Why mounting a racial discrimination lawsuit against Baltimore County police is a rare step for the Trump team

The lawsuit alleges a violation of Title VII of the Civil Rights Act of 1964, which prohibits discrimination against employees or applicants based on race, among other things. It appears to be one of the only examples of a so-called pattern-or-practice lawsuit — a full-scale civil rights inquiry into policing practice — filed under the President Donald Trump-led Department of Justice against a police agency. While the type of investigation was used throughout the Obama administration, in line with a national reckoning over officer-involved shootings, the Justice Department in recent years has largely avoided the practice as they’ve shifted tone to one that embraces rank and file police and prioritizes morale over sweeping reform efforts.

According to the lawsuit, the police force, which covers a largely suburban area outside the city of Baltimore, used a written exam to test for things like reading comprehension and “interpretation of data,” and black applicants failed at a statistically significant higher rate than white applicants.

“As a result of its use of these written examinations, Baltimore County has hired fewer African American applicants as BCPD entry-level police officers and police cadets since January 1, 2013 than it would have had it used a non-discriminatory screening device,” the lawsuit contends.

The Justice Department has continued to bring cases against police officers for specific allegations of misconduct, like excessive force, although Trump’s first attorney general, Jeff Sessions, sharply limited the use of consent decrees, a court-enforced agreement that federal officials had entered into with a law enforcement agency to remedy bad behavior.

The Baltimore County case is an employment discrimination suit and does not allege the sort of patterns of racial targeting or excessive force that several Obama-era cases often dealt with.

Still, detractors of the Trump administration’s civil rights work welcomed the lawsuit as a “significant” signal.

“It’s significant that this was allowed to go through in the Trump era. It shouldn’t be significant, but it is, because of (the Trump Justice Department’s) history of abdicating its responsibility on these systemic investigations,” said Vanita Gupta, the former Obama-era DOJ civil rights chief and president and CEO of The Leadership Conference on Civil & Human Rights, a civil rights coalition.

The Justice Department on Tuesday called the alleged hiring misconduct in Baltimore County unintentional, saying in its lawsuit that the tests “are not job-related for the positions in question.” They’re asking the county to fix its entrance exams and provide remedial relief to applicants that suffered loss as a result of the tests.

“Employers must be mindful that an employment selection device, like a test, must be shown to be job-related if it disproportionately excludes members of one of Title VII’s protected groups,” Assistant Attorney General Eric Dreiband of the Justice Department’s Civil Rights Division said in a statement.

Out of 1,910 officers, 280 are African American, accounting for just over 15% of the department, the department said. Nearly 30% of the Baltimore County population is African American, according to the 2018 census.

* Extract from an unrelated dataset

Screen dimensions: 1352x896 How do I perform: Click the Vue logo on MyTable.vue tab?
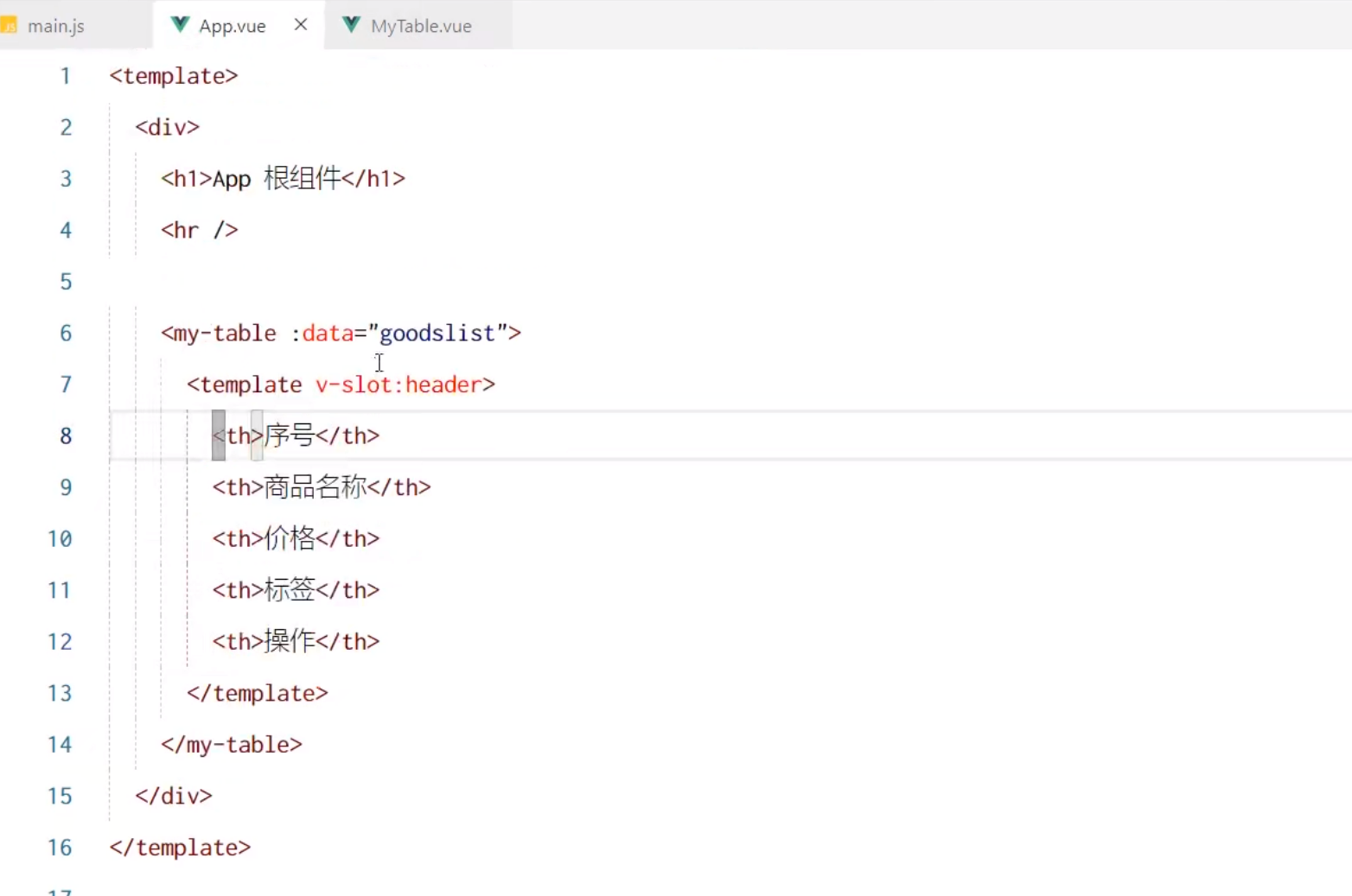351,25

Baltimore County Executive Johnny Olszewski Jr. said Tuesday that the police force has stopped using the test by the Justice Department and that he has created two “diversity-focused positions” within the county government.

“A law enforcement agency should look like the community it serves. As I have said repeatedly since taking office, I am committed to increasing diversity in the County’s Police Department,” Olszewski Jr., a Democrat, said in a statement.

Olszewski added that the county is “willing to negotiate” with the Justice Department to resolve the lawsuit “in a way that best serves the Baltimore County Police Department and our mission of advancing public safety for all of Baltimore County.”

The Baltimore County police are a separate agency from the Baltimore City Police Department, whose practices were scrutinized following the 2015 death of Freddie Gray, a black man who suffered fatal spinal injuries while in their custody.

After that incident, the Justice Department ushered in a series of police reforms in the city in the form of a 227-page consent decree. The suit filed Tuesday against the Baltimore County Police Department is unrelated to the consent decree.

In Baltimore County, criminal justice activists expressed hope that a more diverse police force would help address problems locally, like black drivers who face a disproportionate number of traffic stops.

“I think that if you have a diverse department all the way through that those things tend not to happen, or at least are reduced,” said Anthony Fugett, the president the NAACP’s branch in Baltimore County.